Input records: Begin

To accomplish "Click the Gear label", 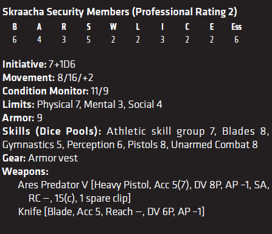I will click(x=14, y=158).
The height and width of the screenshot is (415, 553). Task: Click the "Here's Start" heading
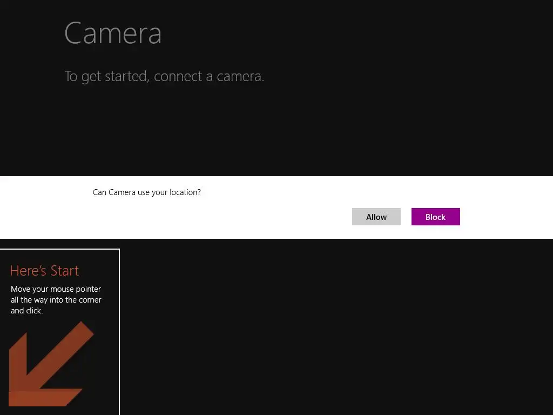tap(44, 270)
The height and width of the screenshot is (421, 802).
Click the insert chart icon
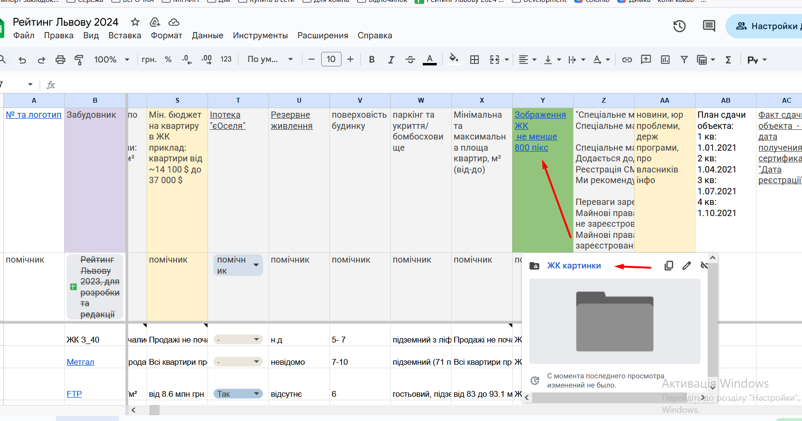pos(666,60)
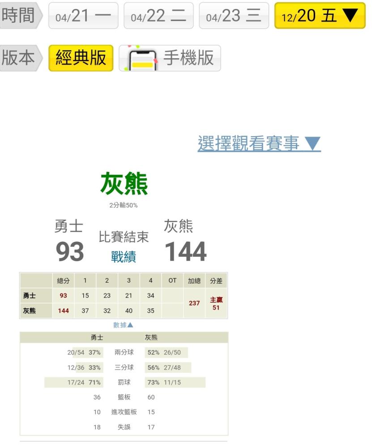Select the 04/21 Monday date tab
Viewport: 372px width, 448px height.
[83, 16]
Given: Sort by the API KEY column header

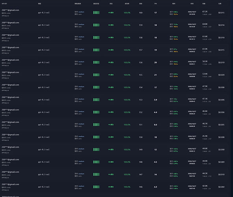Looking at the screenshot, I should coord(4,4).
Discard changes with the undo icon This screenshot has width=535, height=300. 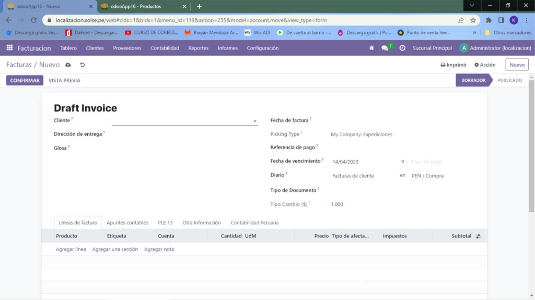82,65
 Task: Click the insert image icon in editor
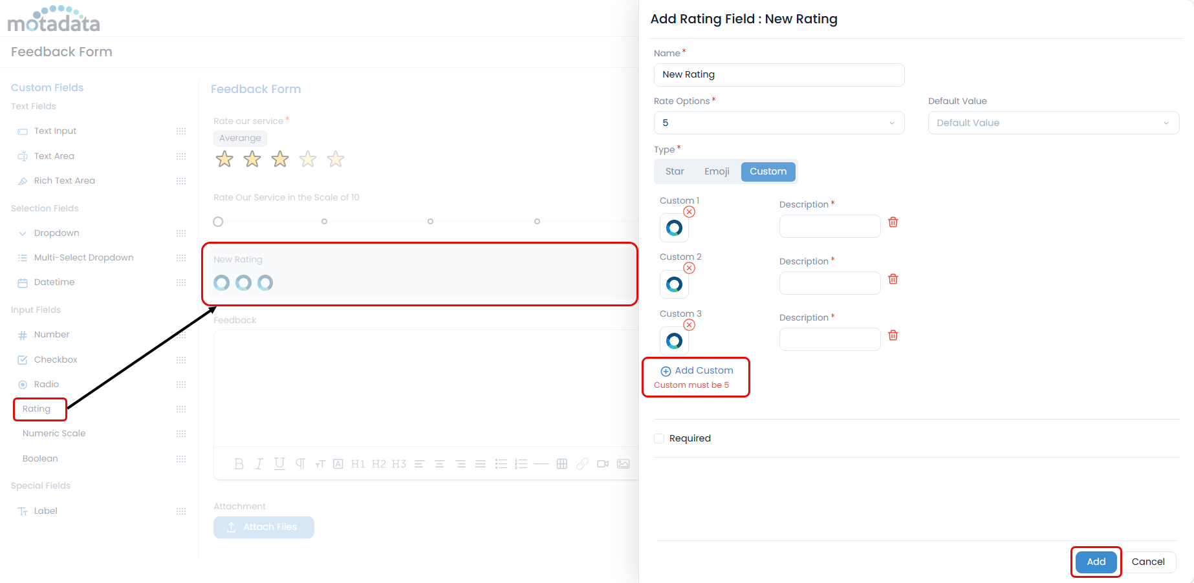pos(623,464)
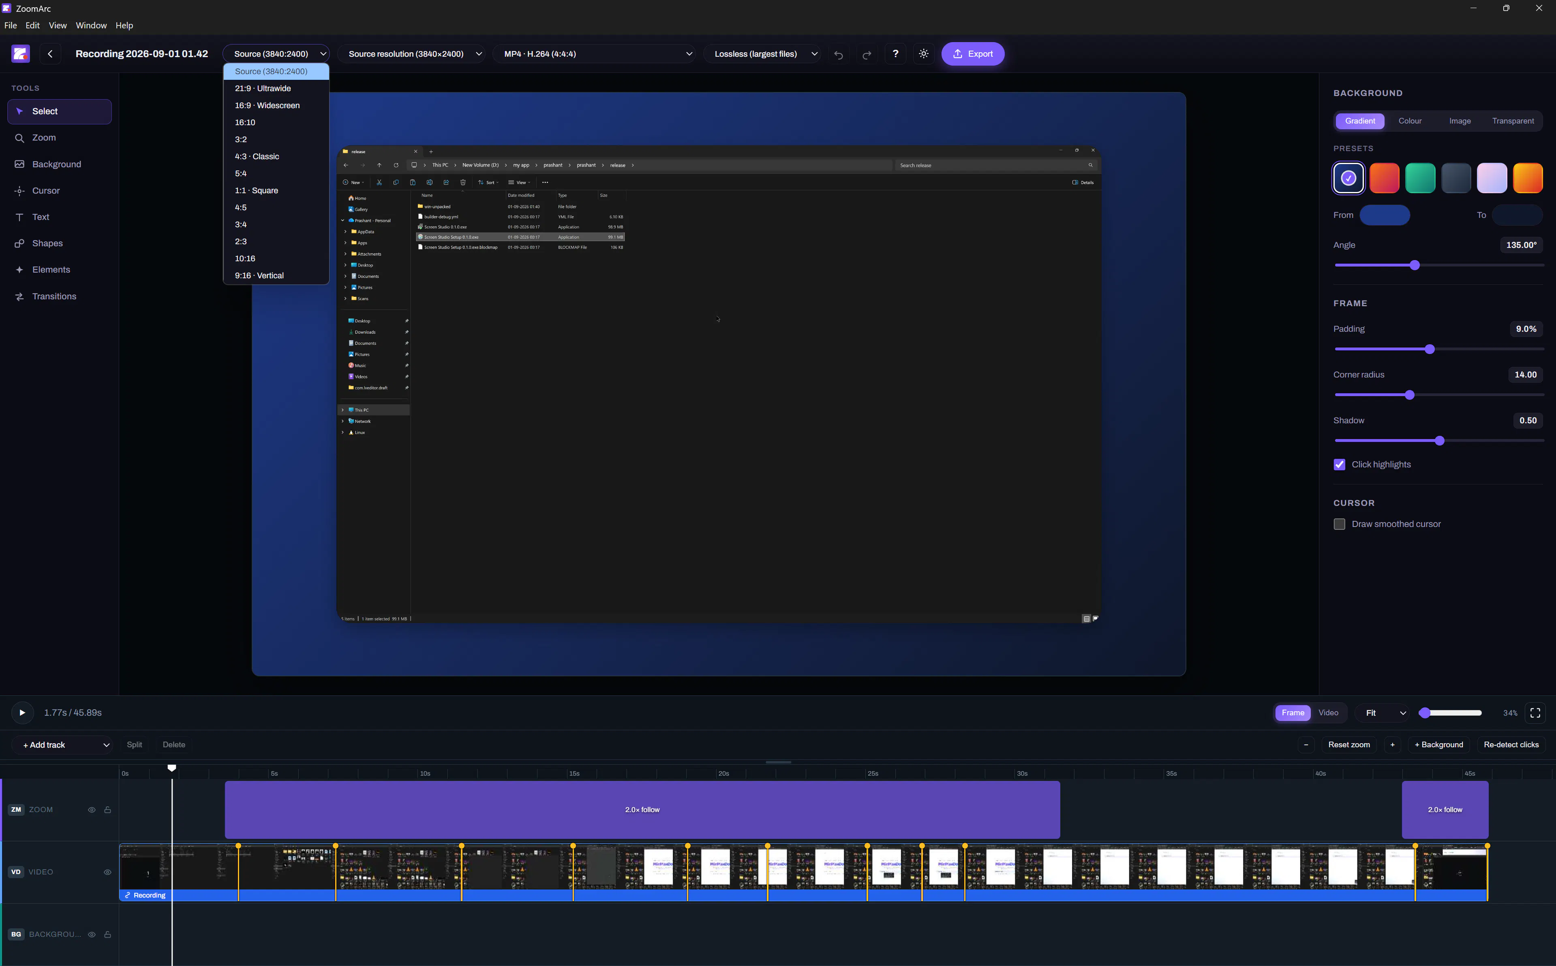Lock the ZOOM track
The width and height of the screenshot is (1556, 966).
(x=108, y=810)
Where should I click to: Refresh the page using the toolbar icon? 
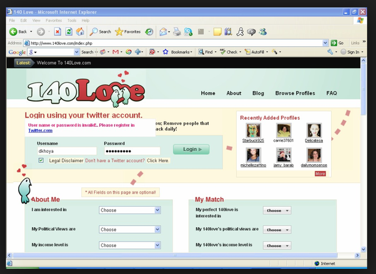pyautogui.click(x=69, y=31)
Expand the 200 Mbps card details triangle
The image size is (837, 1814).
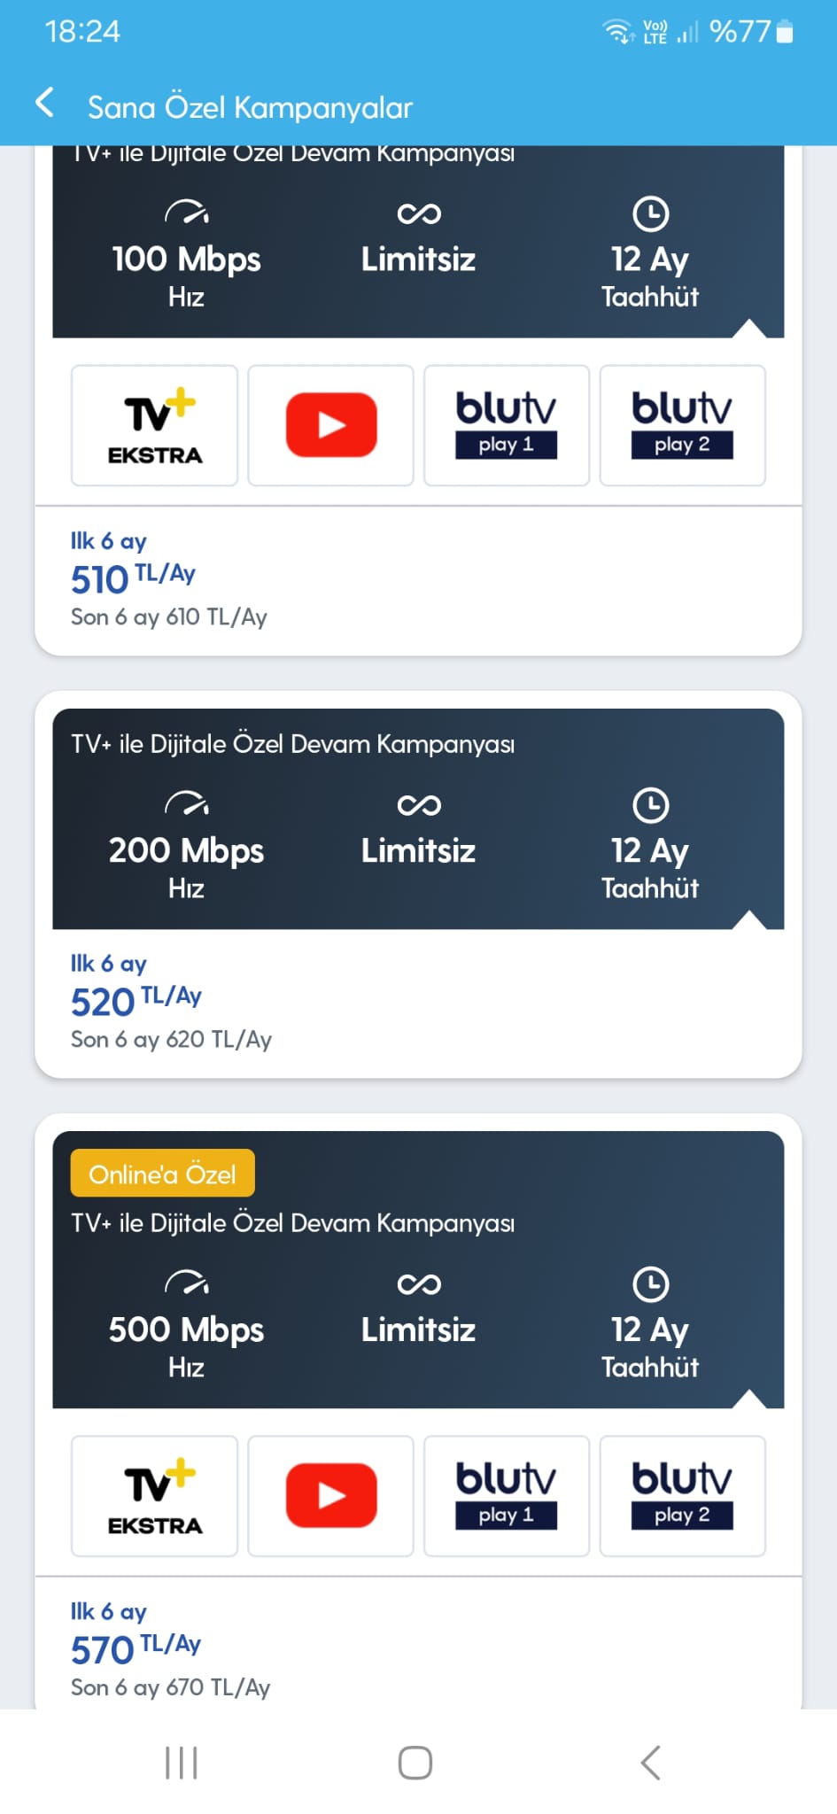(749, 919)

Input records: End

About this exercise:
Only what runs from the line containing "Expand the 200 Mbps card details triangle" through the end of the entries above should be extracted, exactly and without pictures.

Solved problem:
Expand the 200 Mbps card details triangle
The image size is (837, 1814).
(749, 919)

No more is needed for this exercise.